A non convincere Palazzo Santa Lucia, sarebbe l’accorpamento di tutta l’ortopedia e della ginecologia. Stando ai dati in possesso alla Regione, infatti, potrebbe essere evitato il concentramento al Ruggi dei due servizi assistenziali, mantenendo ancora operativa la traumatologia a Cava de’ Tirreni e il punto nascita di Mercato San Severino.

La riorganizzazione dei servizi e del personale, resasi necessaria a seguito della direttiva europea sul blocco dei maxi-turni per medici e infermieri, ha comportato l’avvio di numerosi accorpamenti di reparti tra i presidi dell’azienda ospedaliera, mentre è rimasto sostanzialmente inalterato il sistema dell’emergenza-urgenza.

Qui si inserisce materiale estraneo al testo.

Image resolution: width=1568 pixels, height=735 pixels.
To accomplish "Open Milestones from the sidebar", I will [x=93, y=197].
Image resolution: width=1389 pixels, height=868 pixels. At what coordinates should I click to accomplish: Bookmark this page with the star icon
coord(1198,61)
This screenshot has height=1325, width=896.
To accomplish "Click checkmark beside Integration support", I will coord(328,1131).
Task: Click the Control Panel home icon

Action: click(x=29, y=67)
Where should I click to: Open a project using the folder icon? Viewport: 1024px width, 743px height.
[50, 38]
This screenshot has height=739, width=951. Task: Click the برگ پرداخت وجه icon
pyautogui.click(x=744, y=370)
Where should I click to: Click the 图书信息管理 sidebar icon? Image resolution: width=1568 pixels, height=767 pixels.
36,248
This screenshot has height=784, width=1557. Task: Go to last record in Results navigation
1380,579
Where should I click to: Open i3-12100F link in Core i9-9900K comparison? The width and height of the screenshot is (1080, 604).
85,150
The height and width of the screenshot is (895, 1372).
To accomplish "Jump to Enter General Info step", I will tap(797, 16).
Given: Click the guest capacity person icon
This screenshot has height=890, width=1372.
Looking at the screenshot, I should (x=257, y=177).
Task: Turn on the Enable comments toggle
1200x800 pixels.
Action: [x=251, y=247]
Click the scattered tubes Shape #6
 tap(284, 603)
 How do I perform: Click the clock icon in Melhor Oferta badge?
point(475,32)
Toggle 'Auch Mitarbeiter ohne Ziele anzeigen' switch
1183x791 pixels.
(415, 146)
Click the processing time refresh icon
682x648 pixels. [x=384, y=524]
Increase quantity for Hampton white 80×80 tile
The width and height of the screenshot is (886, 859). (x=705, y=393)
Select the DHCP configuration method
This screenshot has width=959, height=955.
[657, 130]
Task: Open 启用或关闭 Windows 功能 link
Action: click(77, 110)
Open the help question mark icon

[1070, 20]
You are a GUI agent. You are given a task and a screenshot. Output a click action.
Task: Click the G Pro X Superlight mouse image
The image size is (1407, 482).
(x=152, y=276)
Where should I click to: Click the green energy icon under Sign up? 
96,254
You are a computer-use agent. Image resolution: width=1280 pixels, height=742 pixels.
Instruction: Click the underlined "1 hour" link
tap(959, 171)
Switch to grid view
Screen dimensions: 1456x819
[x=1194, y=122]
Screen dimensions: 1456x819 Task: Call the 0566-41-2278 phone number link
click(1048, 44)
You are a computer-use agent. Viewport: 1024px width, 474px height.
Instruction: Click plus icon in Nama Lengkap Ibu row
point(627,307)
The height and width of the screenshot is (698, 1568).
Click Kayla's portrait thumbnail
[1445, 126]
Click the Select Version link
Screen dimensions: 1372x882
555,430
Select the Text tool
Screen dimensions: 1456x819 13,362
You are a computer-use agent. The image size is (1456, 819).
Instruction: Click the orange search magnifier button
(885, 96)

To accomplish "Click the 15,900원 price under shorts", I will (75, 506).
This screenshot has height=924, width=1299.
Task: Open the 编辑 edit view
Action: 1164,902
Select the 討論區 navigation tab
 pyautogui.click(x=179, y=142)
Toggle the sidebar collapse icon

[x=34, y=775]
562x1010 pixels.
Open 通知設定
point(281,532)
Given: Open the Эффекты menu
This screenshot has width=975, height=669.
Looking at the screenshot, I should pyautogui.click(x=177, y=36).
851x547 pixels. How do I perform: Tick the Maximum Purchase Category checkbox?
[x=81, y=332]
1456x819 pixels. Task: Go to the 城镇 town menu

Dal primo gennaio, nello specifico, chiuderanno a Cava de’ Tirreni le corsie di ginecologia e ortopedia. Al Fucito, invece, saranno sospese, oltre la ginecologia, anche pediatria, mentre per nefrologia e la dialisi è previsto un servizio di 6 ore al giorno. Trasferita al presidio di via San Leonardo anche l’oncologia, dove sarà riunita tutta l’assistenza, con l’accorpamento anche dei reparti attualmente operativi all’interno del Ruggi. Sospensione, inoltre, anche per il servizio cardiologico a Castiglione di Ravello.